(Dataset excerpts)
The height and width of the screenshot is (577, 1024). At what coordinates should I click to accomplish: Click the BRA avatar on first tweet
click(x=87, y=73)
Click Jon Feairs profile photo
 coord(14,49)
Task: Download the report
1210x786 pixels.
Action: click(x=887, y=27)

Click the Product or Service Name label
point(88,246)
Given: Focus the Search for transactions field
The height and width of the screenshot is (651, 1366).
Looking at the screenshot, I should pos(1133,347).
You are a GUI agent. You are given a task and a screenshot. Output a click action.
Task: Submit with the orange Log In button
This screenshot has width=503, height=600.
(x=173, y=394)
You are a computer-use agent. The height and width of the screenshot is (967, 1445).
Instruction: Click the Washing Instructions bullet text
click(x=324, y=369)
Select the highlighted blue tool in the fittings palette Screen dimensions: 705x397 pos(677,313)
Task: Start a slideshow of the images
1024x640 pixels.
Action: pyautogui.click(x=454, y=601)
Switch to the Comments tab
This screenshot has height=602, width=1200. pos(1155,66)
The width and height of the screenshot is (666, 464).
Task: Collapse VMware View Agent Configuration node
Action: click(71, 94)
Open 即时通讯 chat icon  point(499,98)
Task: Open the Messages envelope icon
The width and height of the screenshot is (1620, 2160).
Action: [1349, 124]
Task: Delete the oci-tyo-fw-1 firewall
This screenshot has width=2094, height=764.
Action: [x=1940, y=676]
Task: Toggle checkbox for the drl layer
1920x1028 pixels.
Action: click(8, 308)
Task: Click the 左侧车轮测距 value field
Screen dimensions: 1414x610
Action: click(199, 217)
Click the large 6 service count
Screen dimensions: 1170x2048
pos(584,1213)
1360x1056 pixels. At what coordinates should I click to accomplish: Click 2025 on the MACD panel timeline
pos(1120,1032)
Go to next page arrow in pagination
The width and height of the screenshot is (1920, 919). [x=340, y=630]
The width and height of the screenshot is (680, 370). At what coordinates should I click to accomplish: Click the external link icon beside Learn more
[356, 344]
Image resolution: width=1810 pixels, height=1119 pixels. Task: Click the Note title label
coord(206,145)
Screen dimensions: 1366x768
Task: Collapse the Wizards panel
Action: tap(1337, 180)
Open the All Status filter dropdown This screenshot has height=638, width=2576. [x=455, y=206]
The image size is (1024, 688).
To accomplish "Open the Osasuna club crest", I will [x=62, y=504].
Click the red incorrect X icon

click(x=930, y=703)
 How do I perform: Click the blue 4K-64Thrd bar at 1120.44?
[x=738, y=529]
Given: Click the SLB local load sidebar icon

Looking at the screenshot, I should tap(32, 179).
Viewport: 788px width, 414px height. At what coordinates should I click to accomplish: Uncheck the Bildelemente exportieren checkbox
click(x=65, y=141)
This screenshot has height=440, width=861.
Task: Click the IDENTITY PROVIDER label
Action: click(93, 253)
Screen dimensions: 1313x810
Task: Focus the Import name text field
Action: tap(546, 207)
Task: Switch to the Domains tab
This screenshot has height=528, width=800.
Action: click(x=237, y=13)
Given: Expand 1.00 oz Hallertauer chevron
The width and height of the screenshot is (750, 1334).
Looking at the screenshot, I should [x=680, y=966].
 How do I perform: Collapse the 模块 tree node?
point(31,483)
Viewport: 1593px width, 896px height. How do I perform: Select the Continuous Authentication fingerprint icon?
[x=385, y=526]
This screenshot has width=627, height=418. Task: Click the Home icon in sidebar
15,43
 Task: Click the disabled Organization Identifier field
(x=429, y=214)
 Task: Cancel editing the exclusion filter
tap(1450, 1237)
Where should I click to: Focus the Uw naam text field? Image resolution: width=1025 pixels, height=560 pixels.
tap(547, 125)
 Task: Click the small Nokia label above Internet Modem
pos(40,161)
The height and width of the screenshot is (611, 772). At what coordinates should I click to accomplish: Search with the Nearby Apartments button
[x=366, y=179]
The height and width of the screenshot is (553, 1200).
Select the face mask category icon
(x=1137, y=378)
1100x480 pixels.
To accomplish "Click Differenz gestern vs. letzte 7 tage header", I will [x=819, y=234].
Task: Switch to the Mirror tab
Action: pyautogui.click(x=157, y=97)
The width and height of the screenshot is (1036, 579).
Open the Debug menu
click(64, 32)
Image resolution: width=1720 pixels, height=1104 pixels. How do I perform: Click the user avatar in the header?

TASK GOAL:
The expected output is the exact run of lines from the start of the entries through the line with "Given: Focus the", inclusive.

ANSWER BELOW:
The height and width of the screenshot is (577, 1024). At what coordinates should I click to accomplish: Click the BRA avatar on first tweet
click(x=87, y=73)
Click Jon Feairs profile photo
 coord(14,49)
Task: Download the report
1210x786 pixels.
Action: click(x=887, y=27)

Click the Product or Service Name label
point(88,246)
Given: Focus the Search for transactions field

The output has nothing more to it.